Рядом с ним на животе лежал еще один боец. Мне пришлось немного вылезти из окопа, чтобы рассмотреть его лицо.

— «Раха»!

«Раха» был наркоманом и сидел по 228-й статье. У него не было передних зубов. Это все, что я знал про него. Первое время я думал, что он немой. «Раха» был настолько незаметный, что я даже немного удивился, когда увидел его здесь. Молодой наркоман-молчун и вечно ворчащий гном-«пересидок».

Третьим был «Моряк». Его было жаль больше всех.

«Естественный отбор, — подумал я, когда понял, что тело, которое я вижу, это он. — Я же тебе говорил, “Моряк”, не лазить без толку по брустверу!» — разозлился я на него.

Мне хотелось отчитать его. Объяснить ему, что он не прав, что так рискует своей жизнью. И «Моряк» бы слушал меня и молча ухмылялся, как он обычно это и делал, при жизни. В голову сразу полезли воспоминания о нем. «Моряк» был молчаливым и исполнительным. Он очень быстро перестроился и понял, что нет смысла сопротивляться новому режиму. «Моряк» понимал, что дисциплина на войне играет огромную роль. Но все это работало до тех пор, пока сорокалетний солдат находился в поле зрения командира. Как только он оказывался наедине с собой, он молниеносно превращался в пацана, который делал то, что взбредет в его голову. «Моряк» рано сел и не успел повзрослеть. Он мог подчиняться режиму, если хотел этого, но создавать его самому себе так и не научился. Он лежал лицом вниз на бруствере с вскрытой осколком бочиной и пробитой головой. Осколок прошил каску и снес ему пол лица. Я успел к нему привыкнуть и пустить в душу, поэтому терять его было больно.

Я так и не смог перевернуть его, чтобы посмотреть, что осталось от лица. Я хотел помнить его таким, каким он был при жизни.

После Джуры это были первые трупы людей, с которыми я еще вчера общался и пил чай. Чтобы не слететь с катушек, психика тут же начала адаптироваться к смертям и потерям. Люди придумали очень много способов, которые помогают нам проживать горе и ужас потерь. Интеллектуализация, рационализация и десятки других форм психологических защит вмиг включились в работу, чтобы я при виде мертвого «Матроса» не завыл белугой, а сохранил боевой дух и остался в строю. Те, у кого защиты не срабатывали, и чей стресс превышал возможности психологических защит, либо сходили с ума, как «Калф», либо начинали «пятисотится», как «Бравый солдат Швейк» Ярослава Гашека. Пытаясь осознать и принять смерть бойцов, моя психика старалась переработать эту информацию.
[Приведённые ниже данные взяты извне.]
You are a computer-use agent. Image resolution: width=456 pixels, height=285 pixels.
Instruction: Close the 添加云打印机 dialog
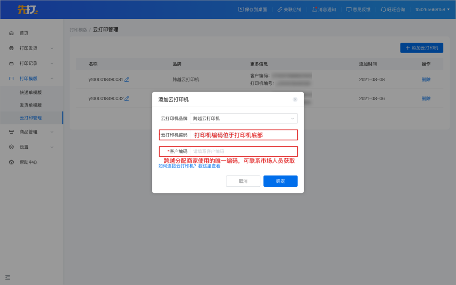pyautogui.click(x=295, y=99)
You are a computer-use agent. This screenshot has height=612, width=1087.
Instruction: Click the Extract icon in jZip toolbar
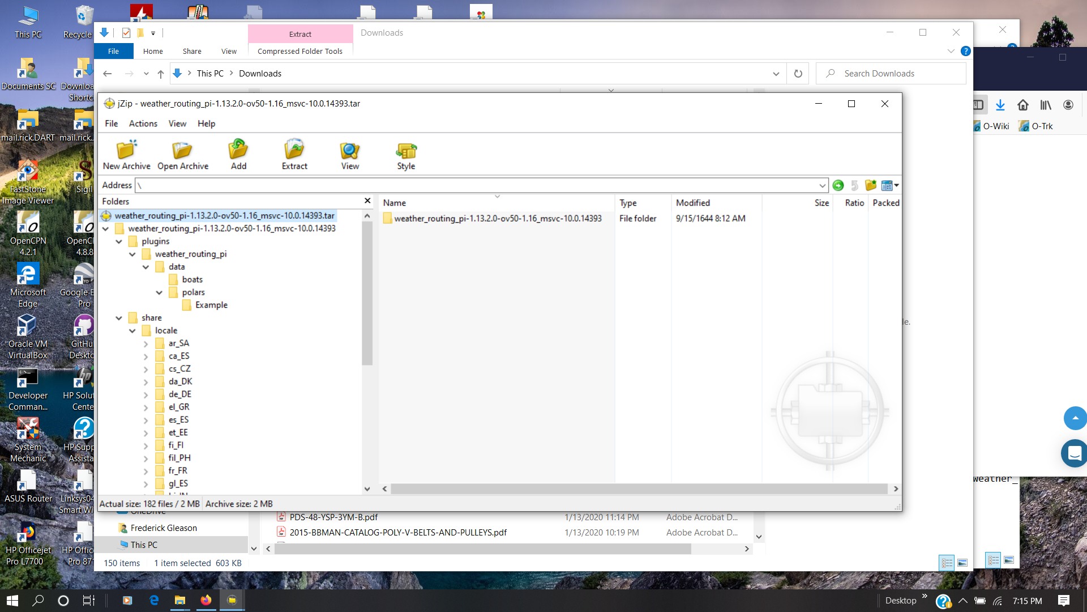pyautogui.click(x=294, y=154)
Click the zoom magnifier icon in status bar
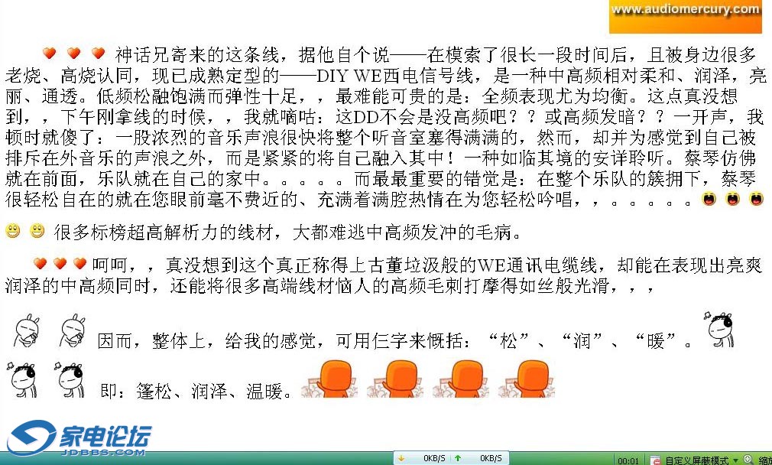Screen dimensions: 772x465 tap(748, 460)
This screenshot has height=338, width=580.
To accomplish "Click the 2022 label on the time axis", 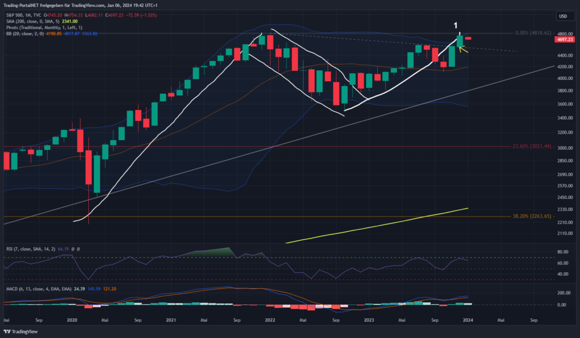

«Почему смерть выбрала именно их, а не нас? — пытался я наделить их смерть каким-то смыслом. — Есть ли хоть малейшая закономерность в том, что погибли именно они, а не я? Это “русская рулетка” или воля Божья?.. Ладно. Мне просто грустно, что погиб человек, который мне нравился», — постарался я закончить свои размышления.

Я забрал его очки, которые лежали в самодельном зонов-ском футляре с красивой надписью «МОРЯК». Я знал, что у него в Брянской области живет сестра, и хотел передать ей очки брата.

30.11.22

— «Констебль» — «Крапиве», — вышел на связь командир рано утром. — Доложи обстановку.

— Собираем «двухсотых». В строю тридцать человек. Движения противника не наблюдаю.

— Очень хорошо. Сформируй две группы, и забирайте позиции назад. Одну отправь на север, в сторону заправки, а «Айболита» на запад, — сухо поставил задачу командир.

Я разделил отделение на три группы по десять бойцов, и они выдвинулись на штурм.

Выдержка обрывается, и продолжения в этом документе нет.